An investment banker looks to build a sustainable model for alleviating poverty in a Middle East village.
Lola Grace
Lola N. Grace

After a successful career as an investment banker, Lola Nashashibi Grace decided it was time to use her business skills to help Palestinian children and women.

Grace chose the West Bank village of Beit Rima for her pilot program, which began in 2007 as an afterschool program for girls. A boys' program followed. Today, the Middle East Children's Institute provides meals, arts, tutoring, athletics, and health care for 750 kids, or 90% of the children who live in the village.

As a result, anemia, once widespread, has been eradicated. Tutoring has led to improved academic performance. Arts and crafts and sports provide the children outlets they never had before in the impoverished West Bank where the conflict with Israel looms large.

Speaking to Stanford GSB students on a visit to campus in February, Grace stressed the value of thinking holistically when trying to address the problems of communities plagued by violence and poverty. For Grace, that meant empowering women, many of whom never worked outside the home. Today, the institute is staffed by 150 local women, many of whose children attend the program.

"I remember having meetings with [these women] and they couldn't even look up," Grace said. But during a trip last December, "these same women were asking me for raises."

What sets Grace's program apart from the multitude of other donor-based charitable endeavors is both its comprehensiveness and the way she applies her business acumen to philanthropy.

"If I hadn't had the project management skills I developed as an investment banker, I really don't think I could have done this," Grace told the business students. Being able to do "action plans and hold people accountable has been really helpful."

The daughter of a Jerusalem-born Palestinian, Grace grew up in Latin America.

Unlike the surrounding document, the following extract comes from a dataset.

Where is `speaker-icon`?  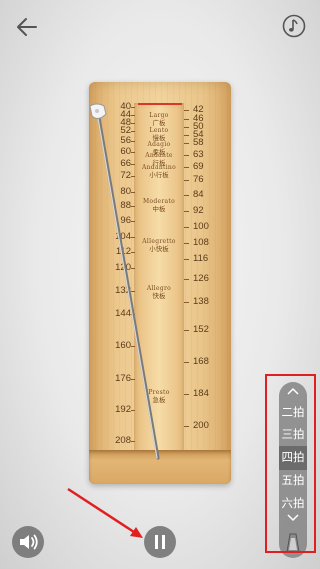
speaker-icon is located at coordinates (29, 542). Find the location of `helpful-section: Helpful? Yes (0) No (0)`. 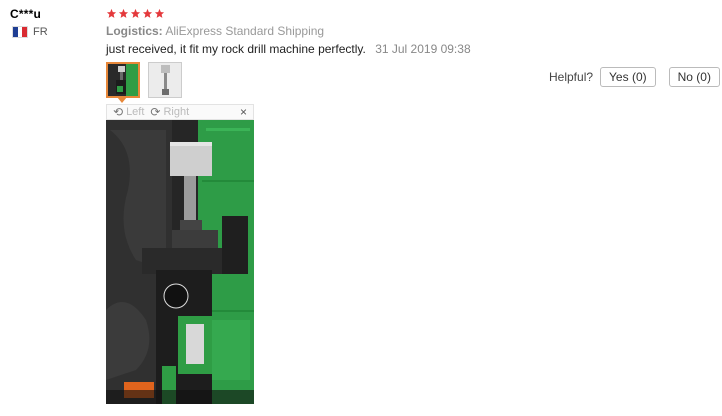

helpful-section: Helpful? Yes (0) No (0) is located at coordinates (634, 77).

She later moved to the United States, where she worked as an investment banker for both Morgan Stanley and First Boston and then as managing director of Sterling Grace Capital Management in New York after receiving a bachelor's degree in economics in 1979 and a master's degree in business and food research in 1983, all from Stanford. Today, Grace runs the Middle East Children's Institute and a related foundation from her home in Geneva.

A little over a decade ago, Grace commissioned a study to assess the state of Palestinian children in the West Bank. At the end of the study, it was "pretty obvious the problems were extremely widespread," she told students who attended a talk she gave at Stanford GSB on Feb 16.

"No one was taking a holistic approach," she added.

Grace recalled the skepticism she faced when she set out to launch the program in the politically fraught West Bank. Many people told her that, with Israeli restrictions over the territory, it would not be possible. Her program, people warned, would be deemed political, not humanitarian, a charge she rejects.

The current program is a model that Grace hopes can be replicated elsewhere in the West Bank and perhaps in other places. She has received requests to build the program in Africa and Latin America.

But first she wants to perfect the model: With all its success, the Beit Rima program still cannot survive without donations — Grace herself has contributed $1 million.

She's hunting for a way for the community to earn enough money to cover the annual budget of $300,000. To that end, she is looking to hire a Stanford MBA student this summer to travel to Beit Rima and "conduct a feasibility study for a social enterprise."

Helping children remain healthy, engaged, and happy, she says, "is the way to keep peace alive."